On the new record, Holmes has been able to write lyrics for Unloved for the first time and has even contributed his first solo composition in ‘Turn Of The Screw’, which is sung by Raven Violet. Normally, he and Ciancia will bounce files between Saint-Malo and Belfast, and then everyone will meet up, either in Holmes’ Belfast studio or in one he’s currently building in Provence.

So, is the “screw you” refrain in ‘Turn Of The Screw’ a nod to the Ram And Sel single? And did it subliminally play a part in influencing the band’s bubblegum pop aesthetic?

“Yeah, that sort of did inadvertently become an influence on ‘Turn Of The Screw’,” says Holmes. “But when I started putting all the lyrics together, it became a very different sort of ‘screw’ in a sense, because the song is about mental health. Basically, it’s about diving into the world of psilocybin, DMT and LSD as a form of medicine, rather than taking them with your friends and pissing yourself laughing.”

When he moved back to Belfast full-time in 2012, Holmes found himself working through some historic trauma related to growing up as a child of the Troubles in the 1970s and 1980s. His approach to self-healing has also been advocated by artists like James’ Tim Booth and Liars’ Angus Andrew, and he has been guided by the books of Michael Pollan and podcasts from American mycologist Paul Stamets. More than anything, though, psychedelic therapy has opened up new portals of creativity.

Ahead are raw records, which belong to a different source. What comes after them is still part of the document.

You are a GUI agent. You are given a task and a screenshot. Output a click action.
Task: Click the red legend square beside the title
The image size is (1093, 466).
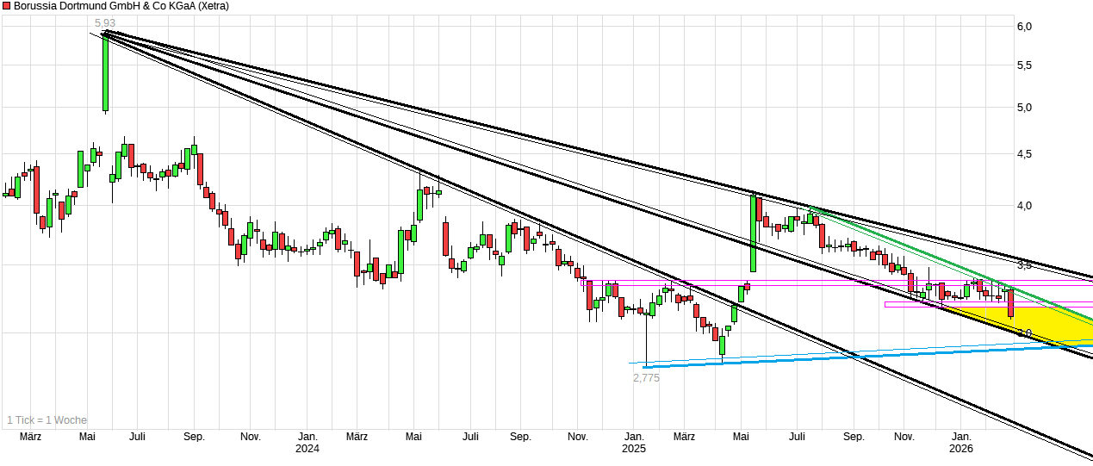point(7,6)
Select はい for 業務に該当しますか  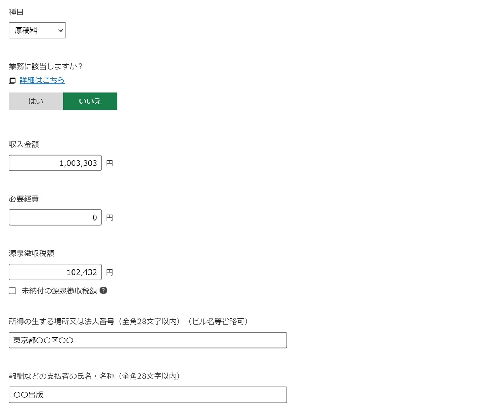[x=36, y=101]
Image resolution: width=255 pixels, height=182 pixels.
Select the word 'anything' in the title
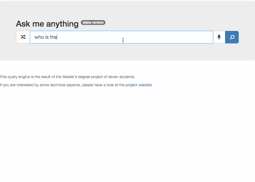(x=62, y=24)
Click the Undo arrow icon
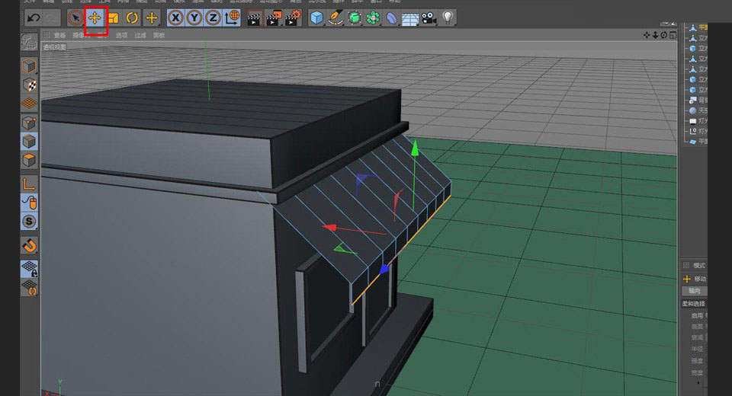 coord(33,18)
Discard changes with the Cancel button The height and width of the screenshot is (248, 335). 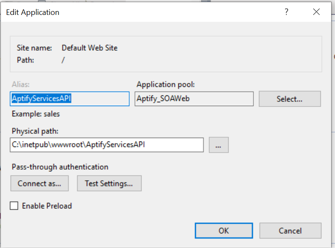[x=290, y=231]
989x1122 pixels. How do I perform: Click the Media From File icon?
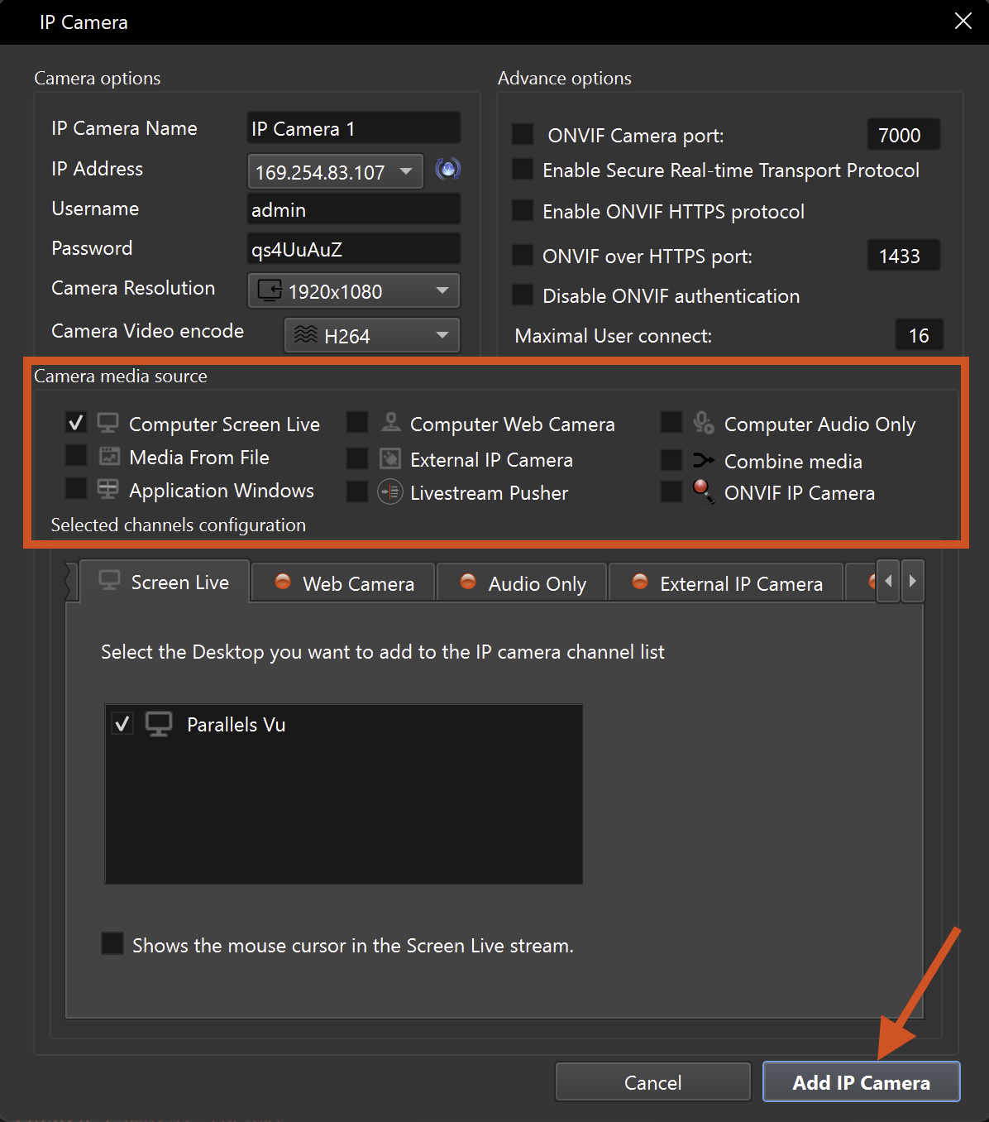[109, 457]
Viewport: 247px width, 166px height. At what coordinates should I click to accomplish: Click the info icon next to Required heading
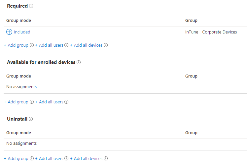31,6
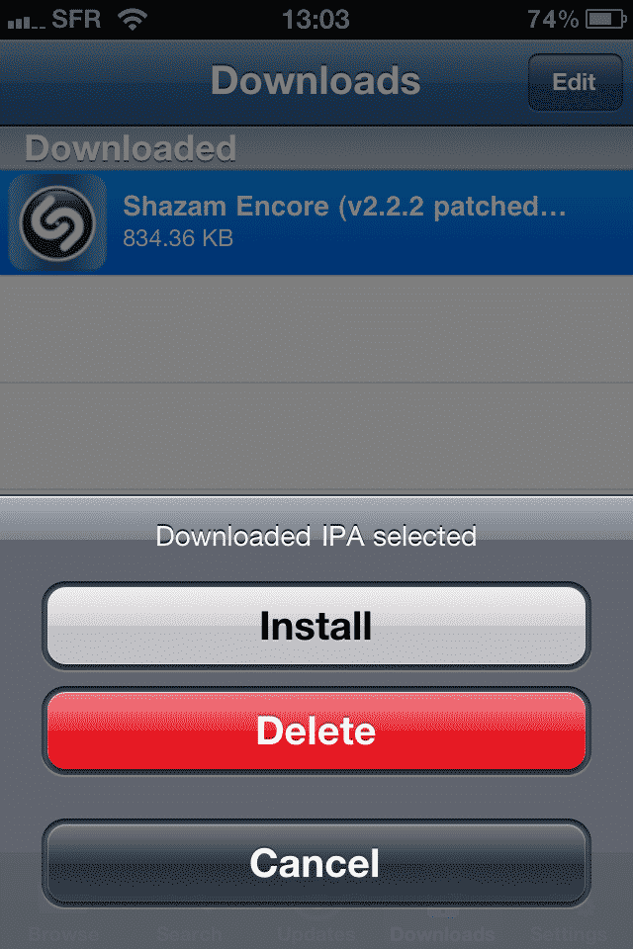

Six years ago, Holmes was diagnosed with Pure O, a form of OCD which makes him “obsessed with everything I’ve ever been into”. He now attributes his vast record collection and eclectic tastes at least in part to his condition, which has proven to be an asset for a project as broad-ranging as Unloved.

“It’s led to me scouring every fucking bargain bin, Oxfam shop, market and record store,” he admits. “I’ve always had a real obsession with records.”

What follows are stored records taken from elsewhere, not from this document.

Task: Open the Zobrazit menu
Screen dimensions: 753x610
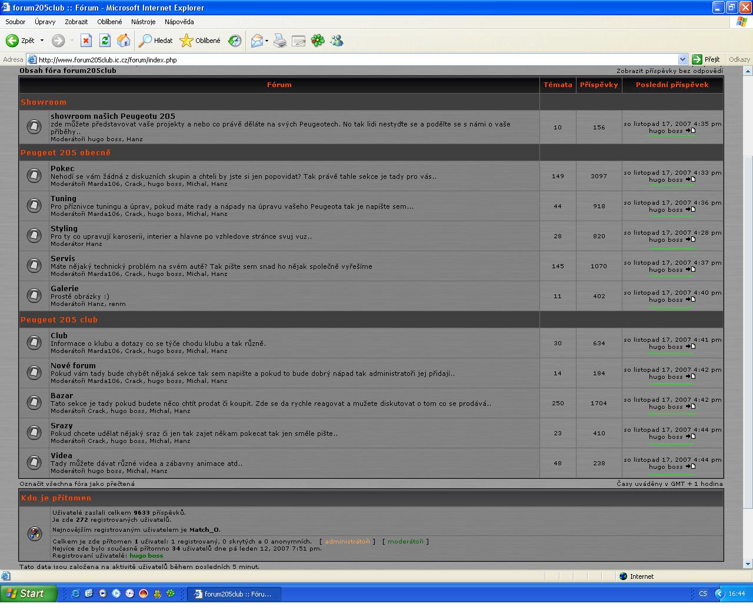Action: 76,22
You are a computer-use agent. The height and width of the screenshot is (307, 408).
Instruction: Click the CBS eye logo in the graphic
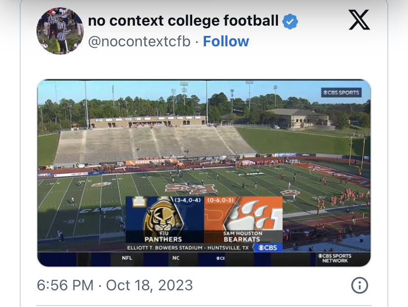[268, 247]
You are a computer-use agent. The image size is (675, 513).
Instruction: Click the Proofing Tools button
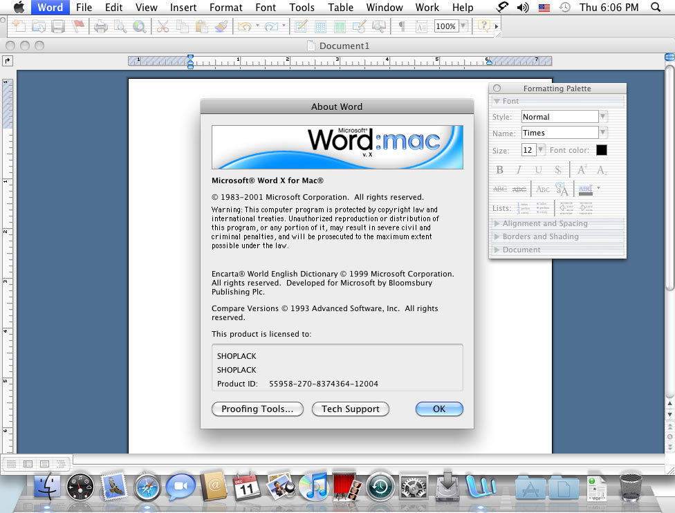257,409
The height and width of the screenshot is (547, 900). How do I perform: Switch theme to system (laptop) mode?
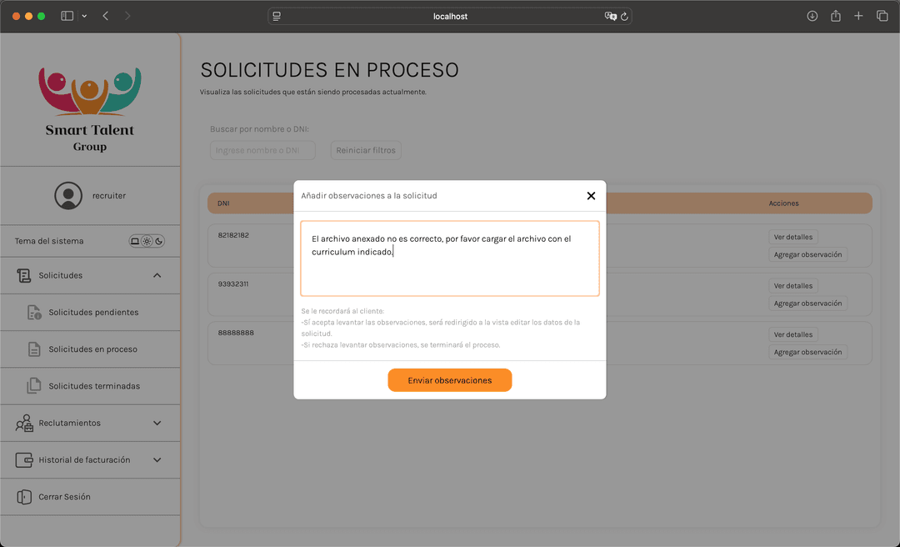[135, 242]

‘The Pink Album’ is just the start of this new phase of productivity. ‘Polychrome’, an album featuring a further eight tracks, is slated for release later this year, with the promise of more material in 2023. It’s a fantastic time to be a fan of the band, with songs as powerful and moving as ‘Number In My Phone’ – perhaps Unloved’s finest moment to date – which, with its descending basslines and haunting choral motifs, has an almost French baroque feel.

“The song is an ode to my mother, who died,” reveals Jade Vincent. “David actually said that line about having the ‘number in my phone’ and it all made sense. He lost someone, I lost someone, and we were listening to those messages we had on our phones. I cried singing it, and I’m thinking about it now and it’s moving me to tears. It was a very important song for all of us.

“And it was really magic the way it happened. The song came together in a beautiful way – and real fast. Keefus had the mic set up, Raven and the cat were there, and it just caught fire. It doesn’t always happen that way, but that day it did.”